В те времена, когда коварная уловка считалась ратным умением, а откровенная ложь военной хитростью, это достоинство мужества, честное и прямое, сияло ярким светом, как драгоценнейшее из сокровищ. Праведность – сестра доблести, еще одного воинского достоинства. Но прежде чем перейти к доблести, позвольте мне задержаться на одном качестве, которое я мог бы назвать производным от праведности. Сначала оно лишь немногим отличалось от своего источника, но все более и более отдалялось от него, пока не стало означать в обычном представлении нечто совсем иное. Я говорю о гири, что буквально означало «справедливый довод», но со временем приобрело значение некоего смутного чувства долга, выполнения которого ожидало от человека общество. В своем изначальном, беспримесном смысле гири означало обязанность, ясную и простую, поэтому мы говорим о гири по отношению к родителям, начальникам, подчиненным, обществу в целом и так далее. В этих примерах гири – это долг; ибо чем еще является долг, как не тем, что справедливость требует от нас в каждом нашем поступке? Не должен ли справедливый довод быть нашим категорическим императивом?

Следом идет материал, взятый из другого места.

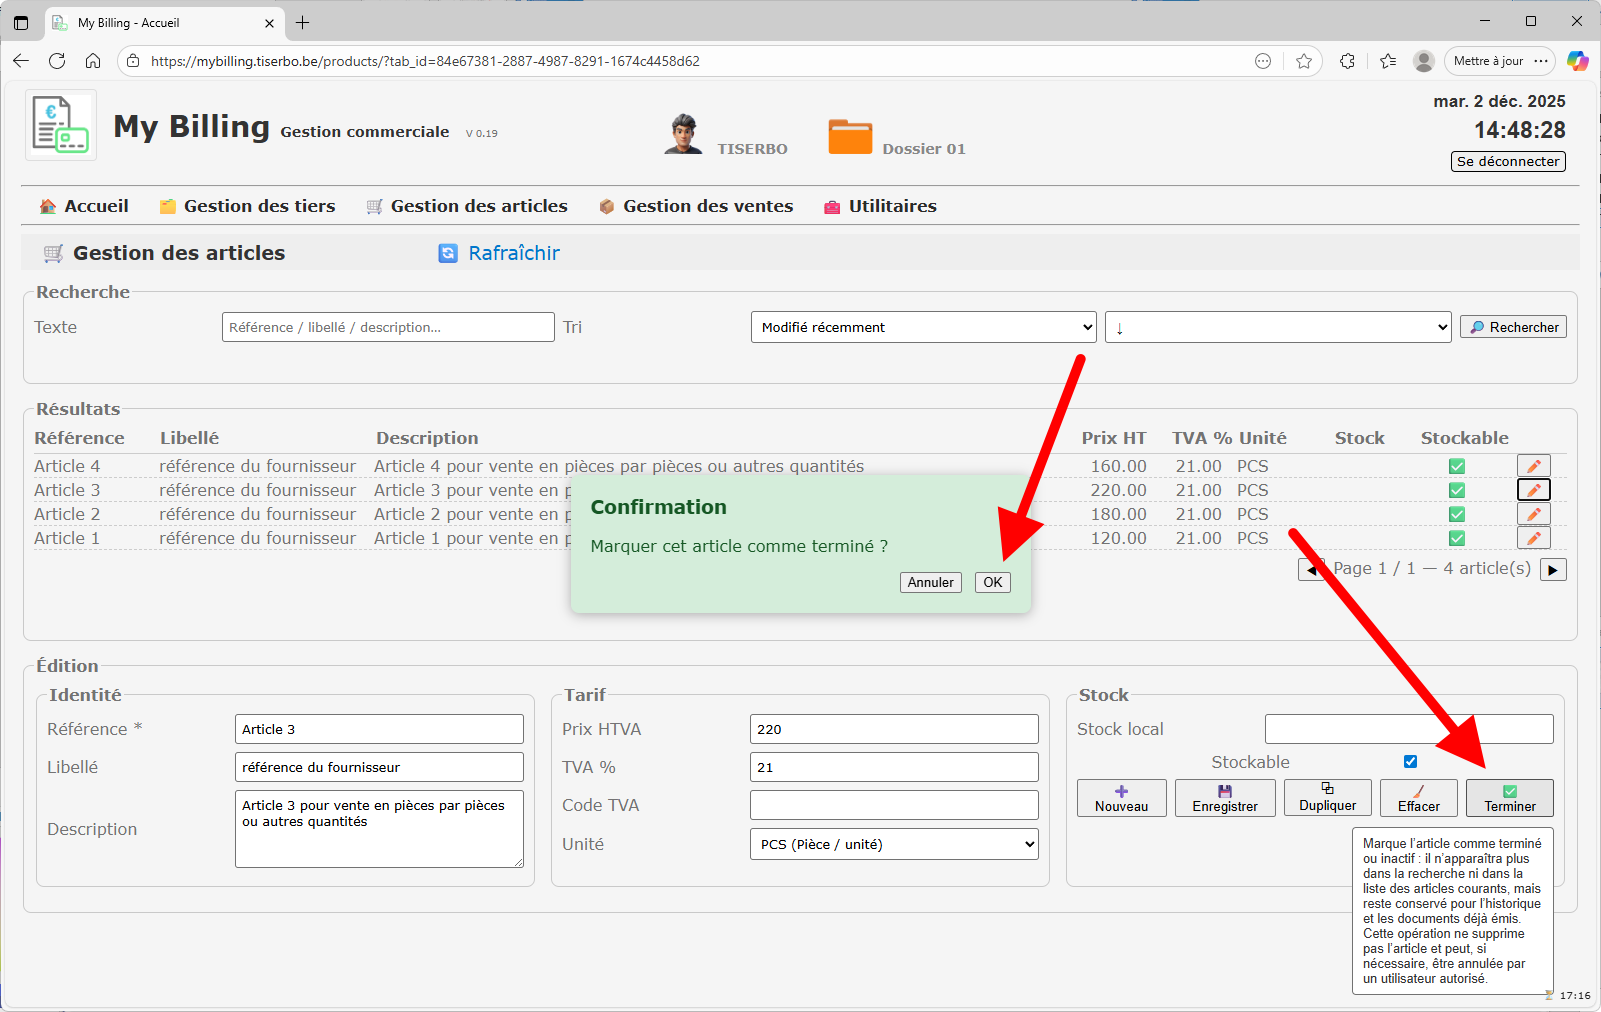Click the Prix HTVA input field
The height and width of the screenshot is (1012, 1601).
[894, 729]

Первоначально гири означало не более чем долг, и я позволю себе заметить, что причина его возникновения заключается в том, что хотя единственным мотивом наших поступков, например по отношению к родителям, должна быть любовь, но из-за недостатка любви необходим авторитет, внушающий сыновнюю почтительность; именно этот авторитет был сформулирован в понятии гири. Это действительно так, поскольку, если любовь не побуждает человека к добродетельным поступкам, на помощь приходит разум, и его доводы весомее для человека в его стремлении поступать правильно. То же относится и к любым другим нравственным обязательствам. Когда долг становится обременительным, в действие вступает разумный довод и не дает нам нарушить его. Гири, понятое подобным образом, является суровым надсмотрщиком с розгой в руке, заставляющим лентяев выполнять то, что должно. В этике это сила второго порядка; в качестве побудительного мотива она бесконечно уступает христианскому учению любви, что и должно быть непререкаемым законом. Мне представляется, что гири есть продукт условий искусственного общества, общества, в котором случайности рождения и незаслуженные благодеяния установили классовые различия, в котором семья являлась общественной единицей, где старшинство возраста имело преимущество перед превосходством таланта, где естественные привязанности часто должны были склоняться перед произвольными, созданными человеком обычаями. В силу самой этой искусственности гири со временем выродилось в необъяснимые представления о правильности поведения, исходя из которого отвергают одно и одобряют другое, – например, почему мать, если потребуется, должна пожертвовать всеми детьми ради спасения первенца, или почему дочь должна продать себя, чтобы выручить деньги на выплату долгов промотавшегося отца. Будучи разумным началом, гири, как мне кажется, порой скатывалось до казуистики и даже выродилось в трусливую боязнь осуждения. Я мог бы повторить о гири то, что Вальтер Скотт говорил о патриотизме: «Будучи самым прекрасным человеческим чувством, он является в то же время и подозрительной личиной других чувств». Выйдя за пределы доводов рассудка, понятие гири чудовищно исказилось. Оно пригрело под своим крылом всевозможные софистические ухищрения и лицемерие. Оно бы легко превратилось в рассадник трусости, если бы бусидо не содержало в себе острого и настойчивого стремления к мужественности, переполнялось бы духом дерзания и выдержки.